*WRITTEN TASKS*:
- a) Extract everything in the interview transcript from "So I made that" down to "of The Apprentice.".
- b) In the interview transcript, why did Series 10 of The Apprentice have 20 contestants instead of the usual 12 or 14?
- c) Carry on the interview transcript from its final line.

Yeah. Great guy. And he actually asked me some wicked questions, so I might nick a couple of them. But he said to me, we were doing this podcast and he said to me, he was like, Adam, the point of the podcast is I want to get across that you are weird. And I was like, okay. He said I want to get across your abnormality. What’s abnormal about you? And I was like, that’s weird. And he was saying no because he said real success, he said, if we can show people the abnormalities of people that are successful and actually point them out to people, then people can use those abnormalities to become the successful themselves. So what would you say is the… what’s the screw loose you’ve got Mark?

Mark Wright: 

I got a lot. It’s a good question. I’ve not been asked that one before.

Adam Stott: 

It threw me as well.

Mark Wright: 

I mean, we’re all weird, right? We’re all weird and we’re all sort of got our own quirks and ticks that make us unique. And anyone who puts together this presentation that they’re a perfect person is full of shit because we’re all weird. We’ve all got our thing. We all need to just play to our strengths. I was this stupid kid at school and the only thing I understood how to do well was cheat, was steel and cheat and replicate.

So I made that into making me successful. I used what I had. I’ll give you an example. I went to The Apprentice tryouts with my friend Blake in 2012. After four banks wouldn’t give me a 25,000-pound loan to start a company because I’m not from the UK, so I had to take an unconditional funding route. I went to The Apprentice tryouts with 75,000 other people, and I got through 75,000 people into the final thousand, into the final hundred, onto the final 20, which went onto Series 10 of The Apprentice.

Normally in The Apprentice they have 12 or 14 contestants, but in Series 10 my year, they had 20 because it was the anniversary series. So statistically, that makes me the greatest of all time. But anyway, I digress again. So what’s the point of my story, this is why I’m weird. When I got called from the BBC production to tell me that I was gonna go onto The Apprentice, I used my childhood skill of success leaves clues. If it’s been done before, it can be done again.

Adam Stott: 

Yeah.

*SUPPLIED MATERIAL*:

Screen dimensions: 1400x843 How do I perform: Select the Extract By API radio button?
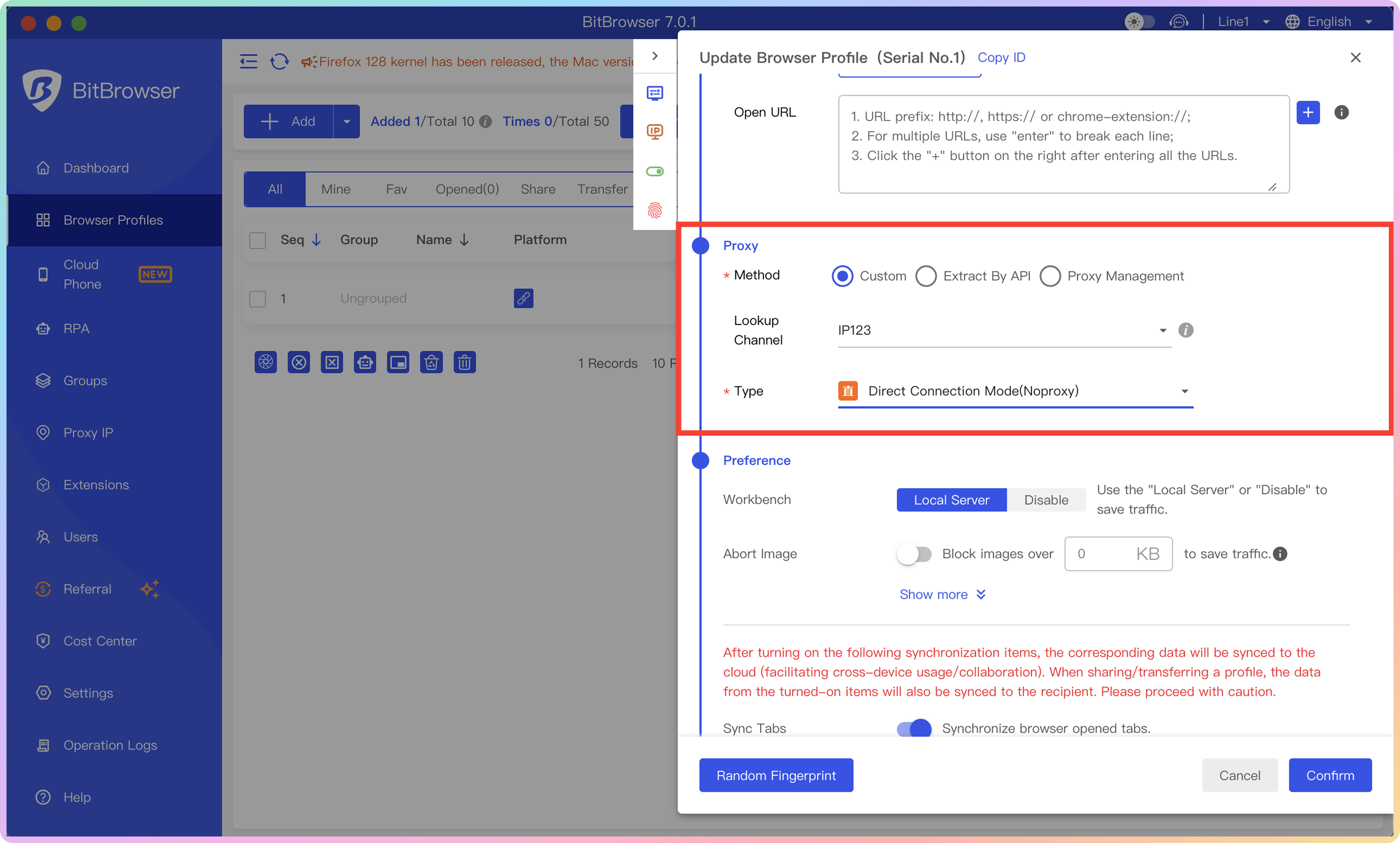coord(926,276)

*OUTPUTS IN ORDER*:
- a)
So I made that into making me successful. I used what I had. I’ll give you an example. I went to The Apprentice tryouts with my friend Blake in 2012. After four banks wouldn’t give me a 25,000-pound loan to start a company because I’m not from the UK, so I had to take an unconditional funding route. I went to The Apprentice tryouts with 75,000 other people, and I got through 75,000 people into the final thousand, into the final hundred, onto the final 20, which went onto Series 10 of The Apprentice.

- b) It was the anniversary series.

- c)
Mark Wright: 

We’ve all heard the story about Roger Banister. No one ran the four-minute mile. He does it, then 20 people do it the next month. The human mind is incredible. I went on Wikipedia and Wikipedia’d everyone who’d ever won The Apprentice. Then I watched each series back and I tracked the winner through each series, and I understood which task to put yourself forward through, which ones not to put yourself forward through, when to speak, when not to speak, et cetera. I understood statistically if you put yourself forward as a project manager in week one, you have a 75% chance of getting fired, right?

So I did what I’ve always done. I just watched someone who’d gone and done it before. I did the same things just like baking a cake, and I had to get the same results. Bang. I won The Apprentice. Before that, when I got my first job in the UK, I told you I had 170 pounds, I went and worked in a call center doing like the fast dialing thing. Now, if you want a shit job, that is a shit job. The thousand calls a day and…

Adam Stott: 

[15:57] is the best job.

Mark Wright: 

Oh, it is. It changed my life.

Adam Stott: 

Yeah.

Mark Wright: 

But boy, that was a hard job.

Adam Stott: 

Tell ’em why it changed your life cause I love that. I’ve often recommended speak to do it.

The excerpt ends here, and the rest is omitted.